One of the provisions of the IRA aimed at reducing the burden of high prescription drug prices on Medicare beneficiaries is the option to spread the cost of their Part D prescription drugs over a calendar year. Enrollment in this program, known as the Medicare Prescription Payment Plan (M3P), is voluntary and may benefit individuals with high out-of-pocket prescription drug costs early in the plan year. Part D beneficiaries need to understand that the M3P is not a discount program, and it will not lower the cost of their drugs, but it will allow them to divide up their costs over a longer period.

Here's how the plan works:

  • During Medicare Open Enrollment for the 2025 plan year, an individual’s Part D sponsor will send information about enrolling in the M3P.
  • An individual may enroll in the M3P through the following options:
    • online through their Part D sponsor’s website
    • by mailing in the election request form
    • via telephone
  • If an individual enrolls in the M3P during open enrollment, beginning January 1, 2025:
    • They will pay $0 when picking up a Part D prescription at the pharmacy counter. Instead, their Part D sponsor will send them a bill, dividing their payments up over the remaining months of the plan year. Reminder – total Part D out-of-pocket costs for 2025 cannot exceed $2,000.
  • In 2025, individuals will NOT be able to enroll at the pharmacy counter, and pharmacy staff are not obligated to provide M3P counseling.
  • An individual can elect to participate in the M3P at any time during the plan year, but for individuals taking more expensive Part D drugs, it is more beneficial to enroll early so payments can be spread over a longer period.
  • An individual can also choose to end their participation in the program before the end of the plan year but will still owe the Part D sponsor for any incurred costs.
  • Those with traditional Medicare Part D and Medicare Advantage Part D can sign up for the M3P.

Extra Help for Those with Limited Income

  • In 2024, the Medicare Part D Low-Income Subsidy (LIS) Extra Help Program was expanded to include Medicare Beneficiaries with incomes up to 150% of the poverty line.
  • In 2024, everyone who qualifies for Extra Help will pay:
    • $0 for their Medicare Part D premium
    • $0 for Medicare plan deductible
    • A reduced amount for both generic and brand-name drugs
  • Beneficiaries get Extra Help automatically if they receive:
    • Full Medicaid coverage
    • Help from their state’s Medicare Savings Program
    • Supplemental Security Income (SSI) benefits (note: SSI benefits are not the same as Social Security retirement or disability benefits)

The Society will work with providers and individuals living with MS to help them navigate these changes.

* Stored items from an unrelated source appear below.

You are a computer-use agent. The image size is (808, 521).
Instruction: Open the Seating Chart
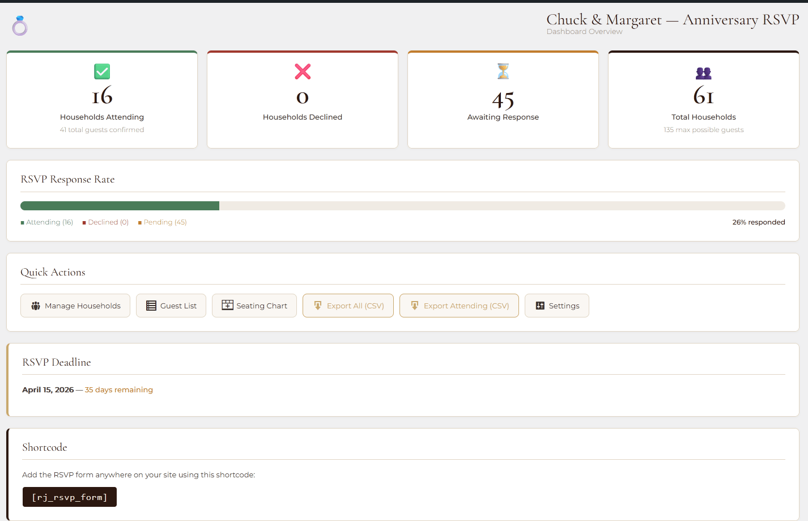[254, 306]
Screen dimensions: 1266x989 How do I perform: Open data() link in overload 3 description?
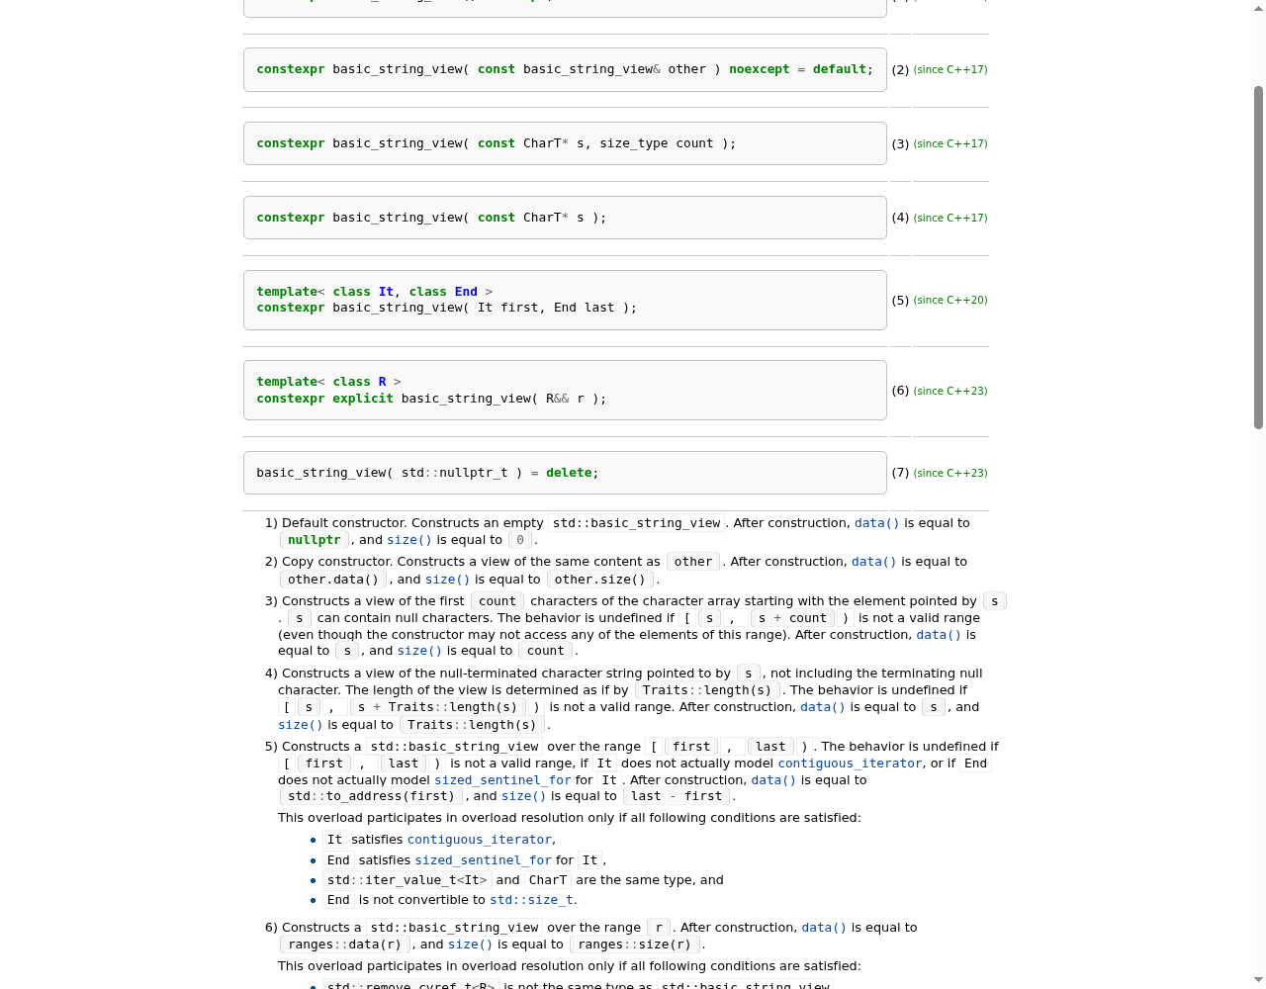[x=939, y=635]
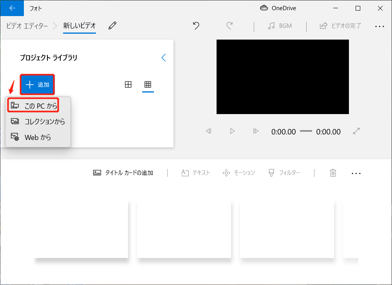Switch to medium grid view
This screenshot has height=285, width=392.
128,85
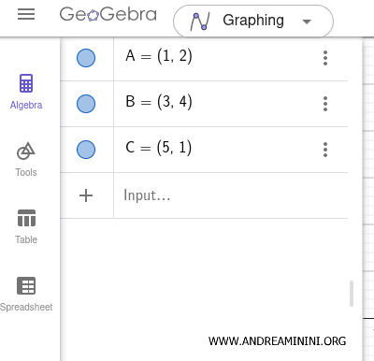This screenshot has height=361, width=374.
Task: Open the Table view icon
Action: coord(26,218)
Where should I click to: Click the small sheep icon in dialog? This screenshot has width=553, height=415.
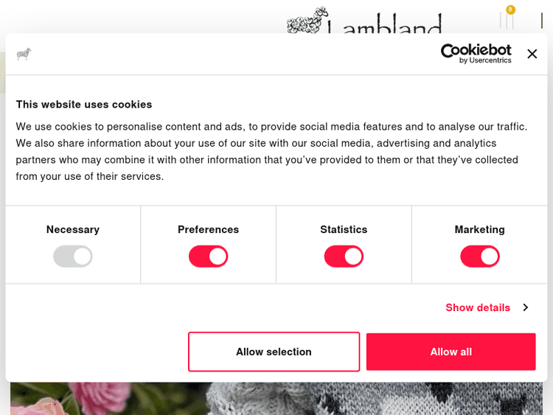coord(24,54)
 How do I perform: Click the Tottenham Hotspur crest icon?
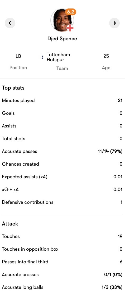(x=42, y=57)
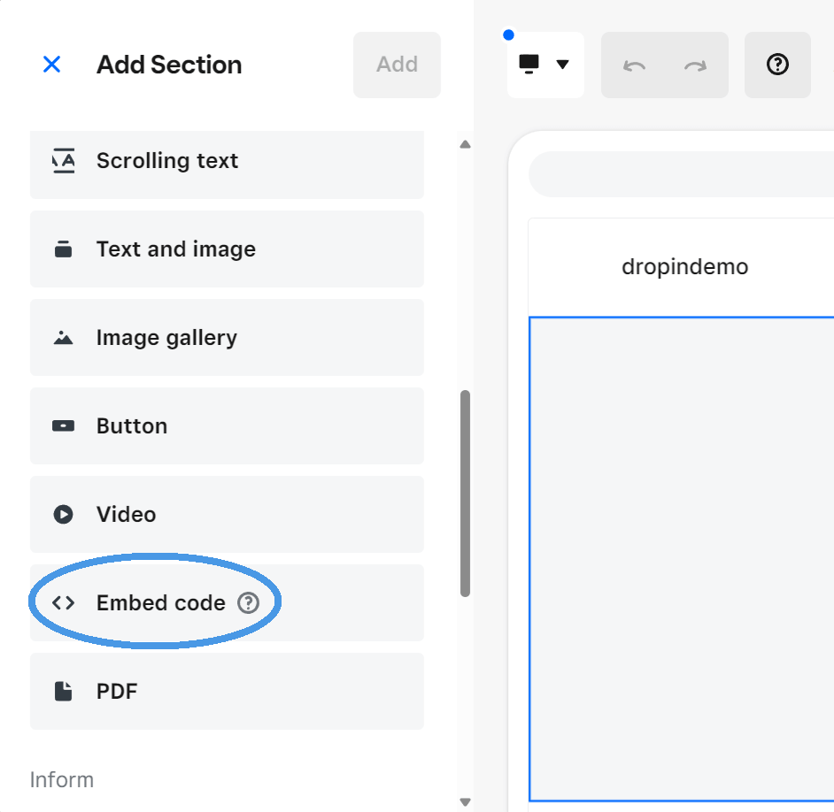Open the help question mark in the toolbar
This screenshot has width=834, height=812.
pyautogui.click(x=777, y=65)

Be on the lookout for additional learning opportunities.

What Can You Do?

  • Encourage patients to review their options during open enrollment and find a Part D plan that best suits their needs.
  • When prescribing high-priced Part D DMT drugs to Medicare beneficiaries, educate them on the $2,000 out-of-pocket cap and make them aware of the M3P.
  • Offer educational materials in your office on the changes to Medicare.